■ ASSIGNMENT:
Where the word "agent" appears in a line below, copy the whole line.
= Beginning of Section =
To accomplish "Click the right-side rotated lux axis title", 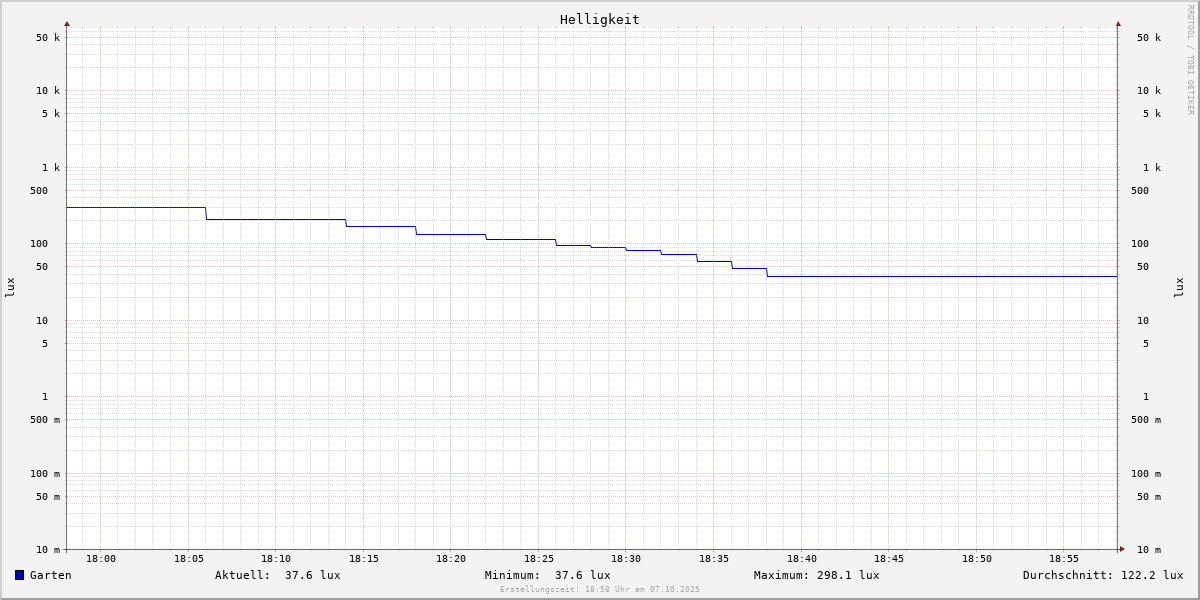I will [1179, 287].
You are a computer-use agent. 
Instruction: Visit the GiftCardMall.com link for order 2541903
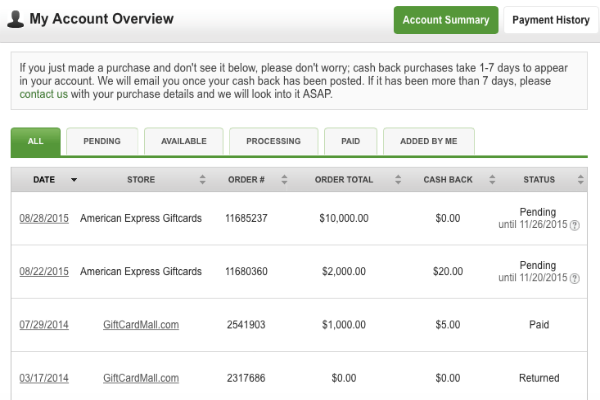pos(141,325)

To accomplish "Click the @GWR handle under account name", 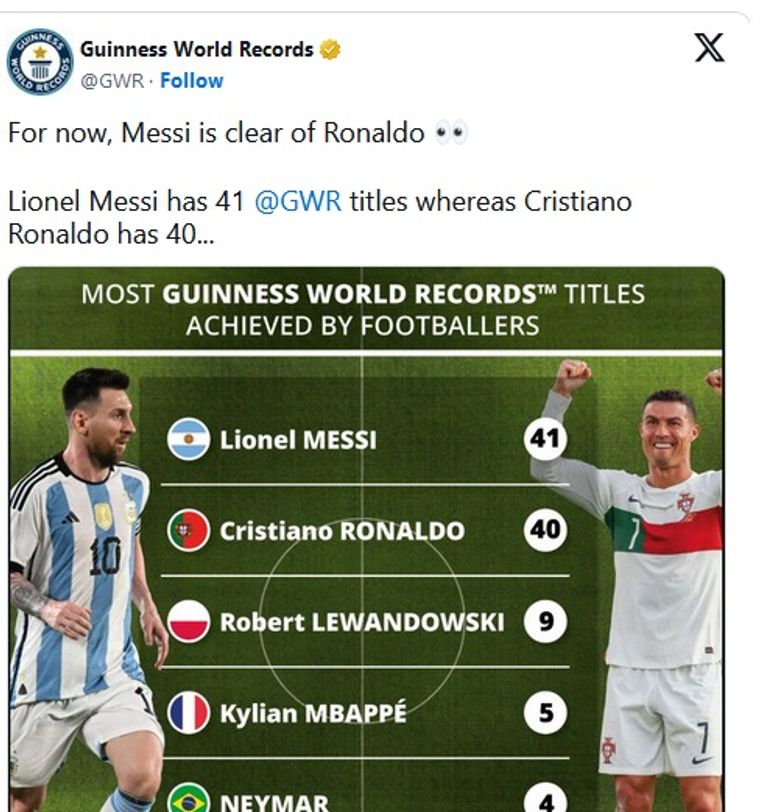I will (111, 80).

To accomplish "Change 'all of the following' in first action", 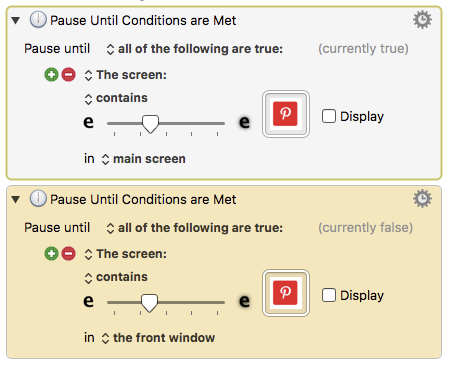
= End of Section =
= Beginning of Section =
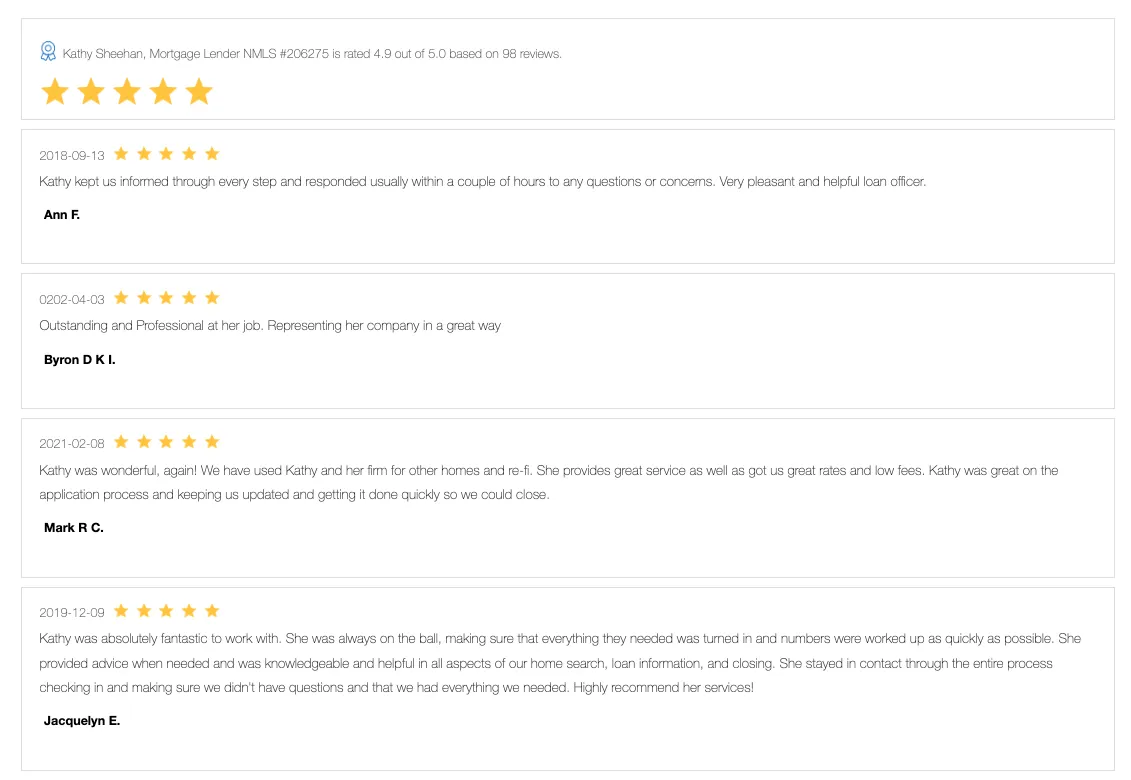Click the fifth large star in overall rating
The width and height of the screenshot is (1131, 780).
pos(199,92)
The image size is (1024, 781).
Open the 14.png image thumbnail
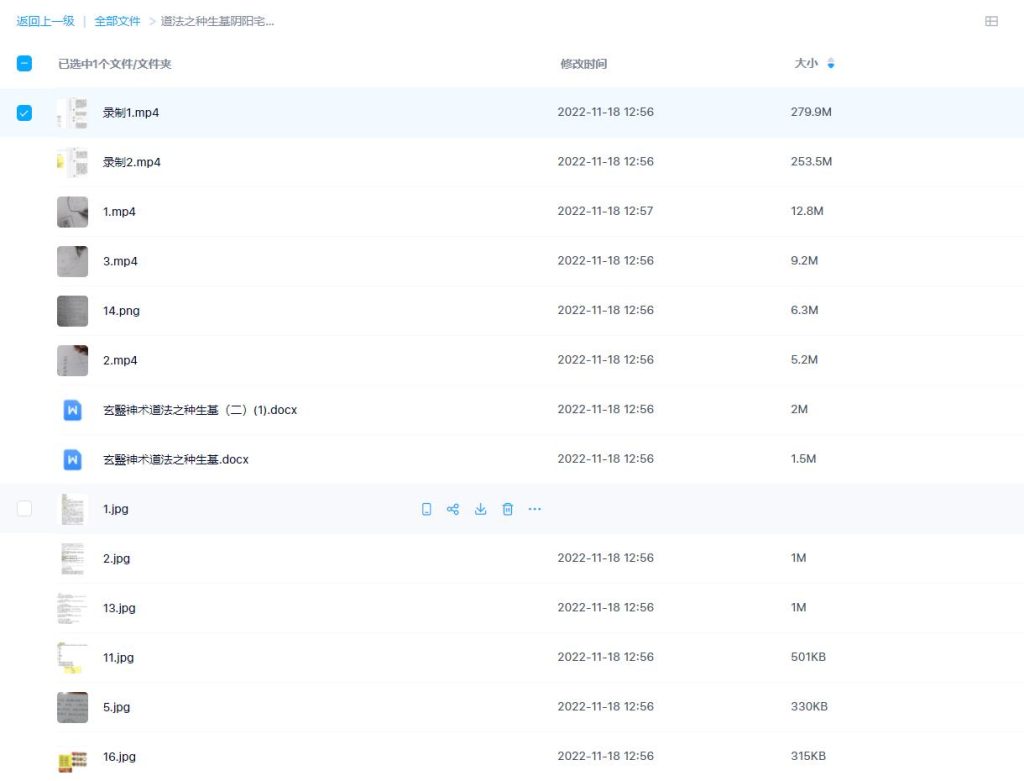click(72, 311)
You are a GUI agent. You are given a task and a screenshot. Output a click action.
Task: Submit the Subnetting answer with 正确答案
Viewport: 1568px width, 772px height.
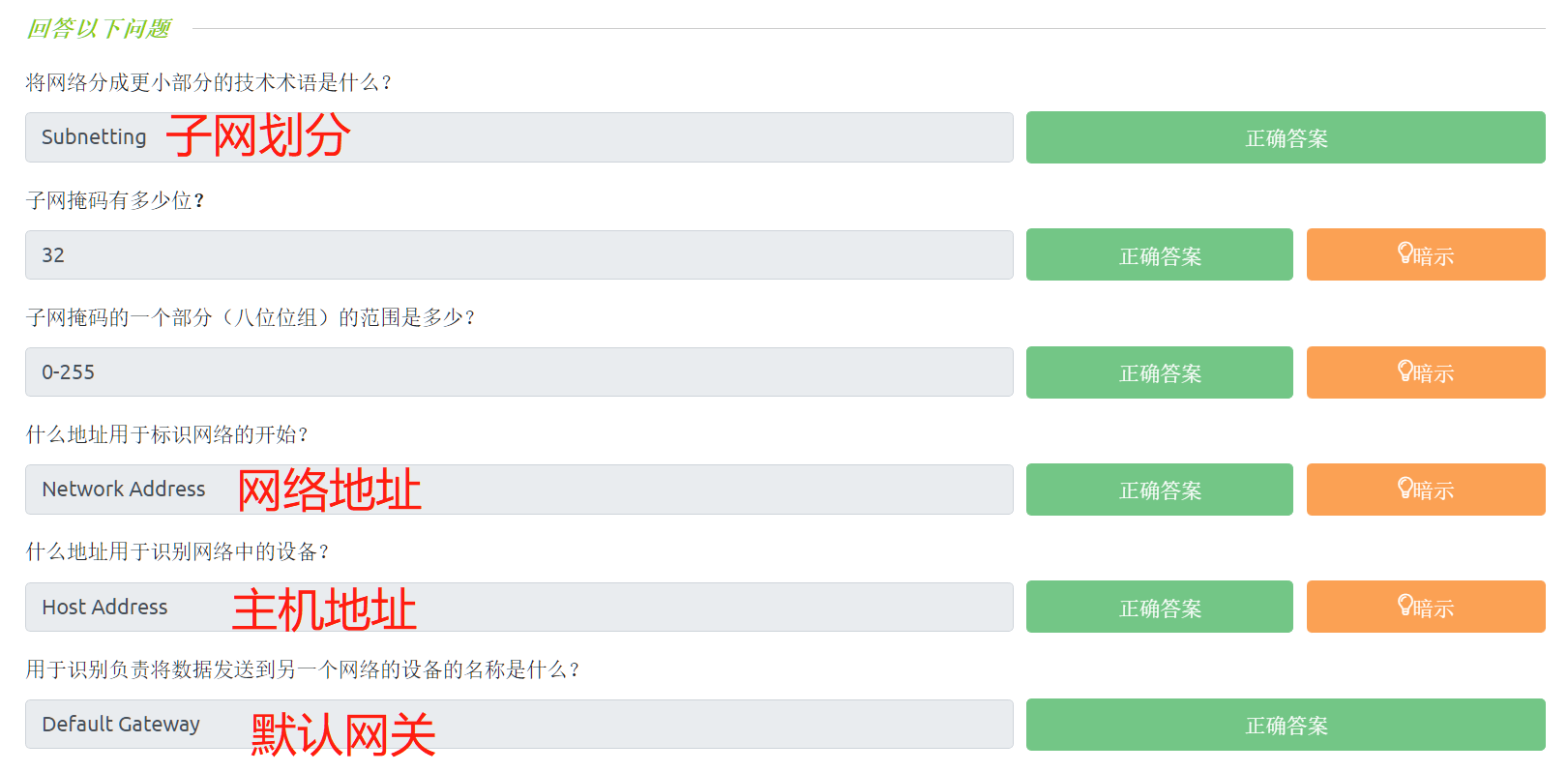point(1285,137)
= End of Section =
■ EXERCISE OUTPUT:
You are a computer-use agent. 
You are a GUI agent. You are given a task and a screenshot. Output a click action.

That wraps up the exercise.